The European Space Agency's Aeolus satellite is regarded as a breakthrough concept.
Wind measurements have traditionally been very patchy.
You can get data from anemometers, weather balloons and aeroplanes - and even from satellites that infer air movements from the way clouds track across the sky or from how rough the sea surface appears at different locations.
But these are all limited indications that tell us what is happening in particular places or at particular heights.
Aeolus on the other hand gathers its wind data across the entire Earth, from the ground to the stratosphere (30km) above thick clouds.
How to measure the wind from space
Aeolus fires an ultraviolet laser through the atmosphere and measures the return signal using a large telescope
The light beam gets scattered back off air molecules and small particles moving in the wind at different altitudes
Meteorologists will adjust their numerical models to match the information gathered by the satellite, improving accuracy
The biggest impacts are expected in medium-range forecasts - those that look at weather conditions a few days hence
Aeolus is only a demonstration mission but it should blaze the trail for future operational weather satellites that use lasers
It's been a challenge getting the technology to work. For a long time, Europe's engineers struggled to find a design for the UV laser instrument that would work in space.
And when the satellite finally launched to orbit in 2018, it did so 19 years after first approval.
So to see Aeolus working - and working well - is an enormous fillip to all the teams involved in the project's development.
It was, however, built as a one-off research mission and if the forecast benefits are to be maintained, Europe will have to consider a follow-on.
Those discussions have already started. At a meeting in Seville, Spain, in November, research ministers from the nations that make up the European Space Agency agreed to fund feasibility studies.

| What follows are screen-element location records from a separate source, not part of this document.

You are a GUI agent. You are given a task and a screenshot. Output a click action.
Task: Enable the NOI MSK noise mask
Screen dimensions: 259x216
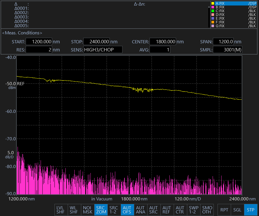pos(87,210)

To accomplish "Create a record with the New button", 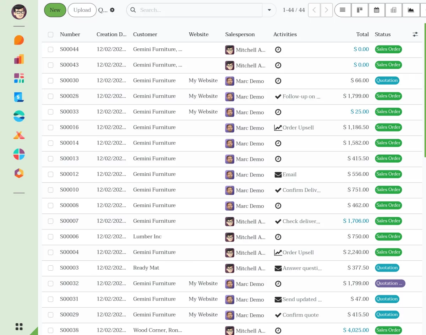I will pyautogui.click(x=55, y=10).
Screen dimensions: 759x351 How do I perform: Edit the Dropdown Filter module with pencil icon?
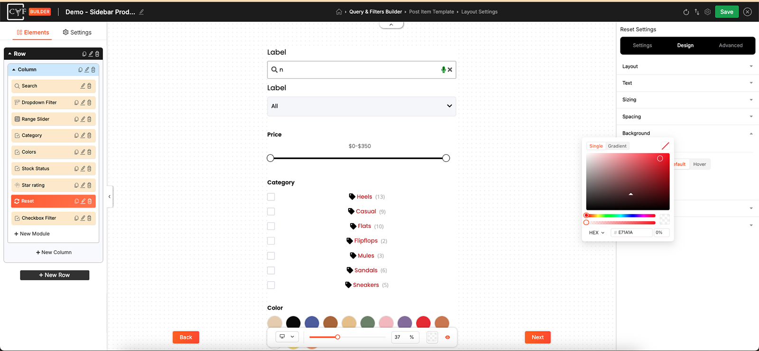pyautogui.click(x=83, y=103)
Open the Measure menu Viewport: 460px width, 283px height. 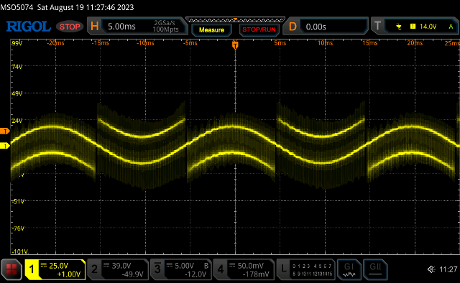click(211, 29)
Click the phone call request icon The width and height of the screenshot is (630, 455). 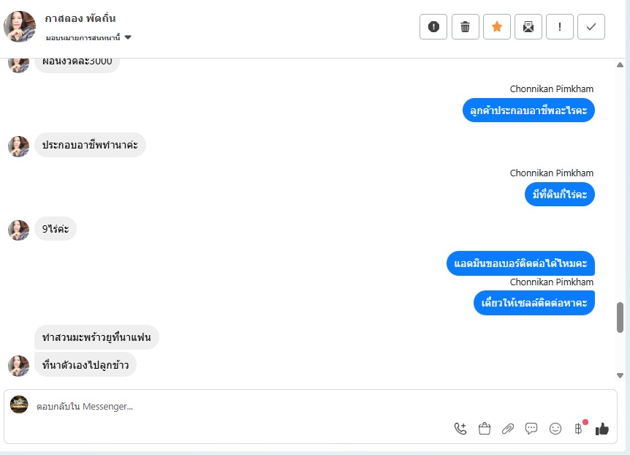pyautogui.click(x=460, y=429)
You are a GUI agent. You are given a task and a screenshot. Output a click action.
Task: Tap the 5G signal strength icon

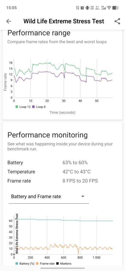[x=103, y=8]
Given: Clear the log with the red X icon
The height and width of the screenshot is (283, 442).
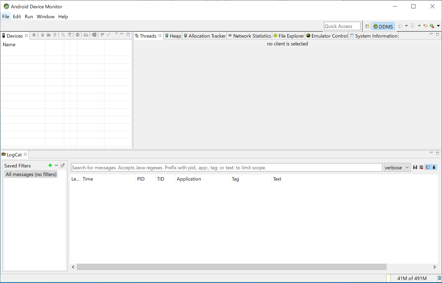Looking at the screenshot, I should point(421,167).
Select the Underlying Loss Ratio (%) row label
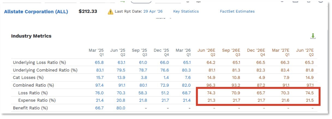 pyautogui.click(x=39, y=63)
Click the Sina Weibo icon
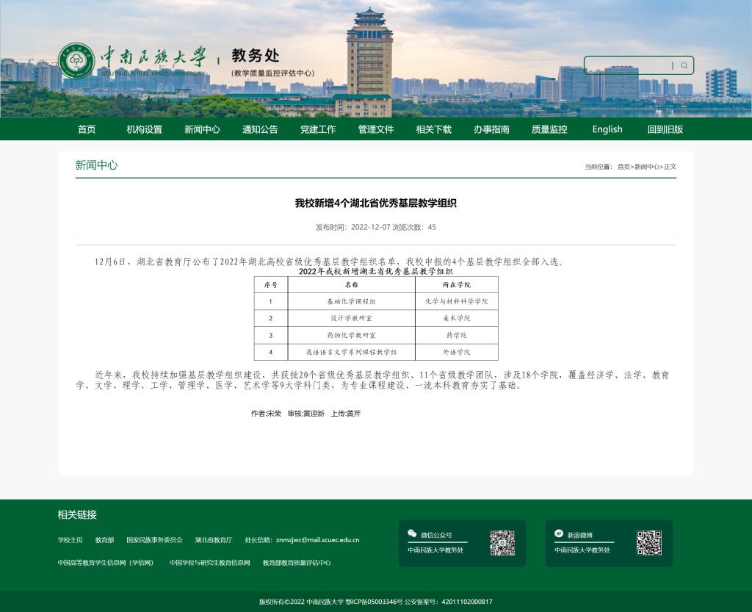This screenshot has width=752, height=612. (x=559, y=534)

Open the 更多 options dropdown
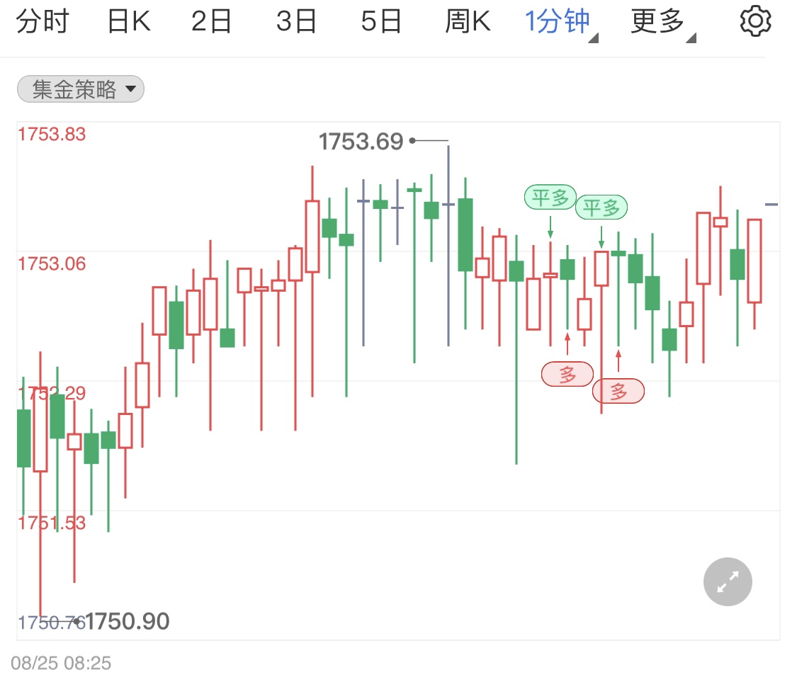(x=655, y=21)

It's been suggested that two or three lasers might be flown in a constellation.
"Some of Esa's member states support starting preparatory activities for a potential follow-on mission," said Aeolus mission scientist, Dr Anne Grete Straume.
"Of course, we'd need to improve it and for the next generation there are a number of things we could make even better, such as the stability of the laser instrument. At the moment it looks good but for the future it would have to be absolutely solid," she told BBC News.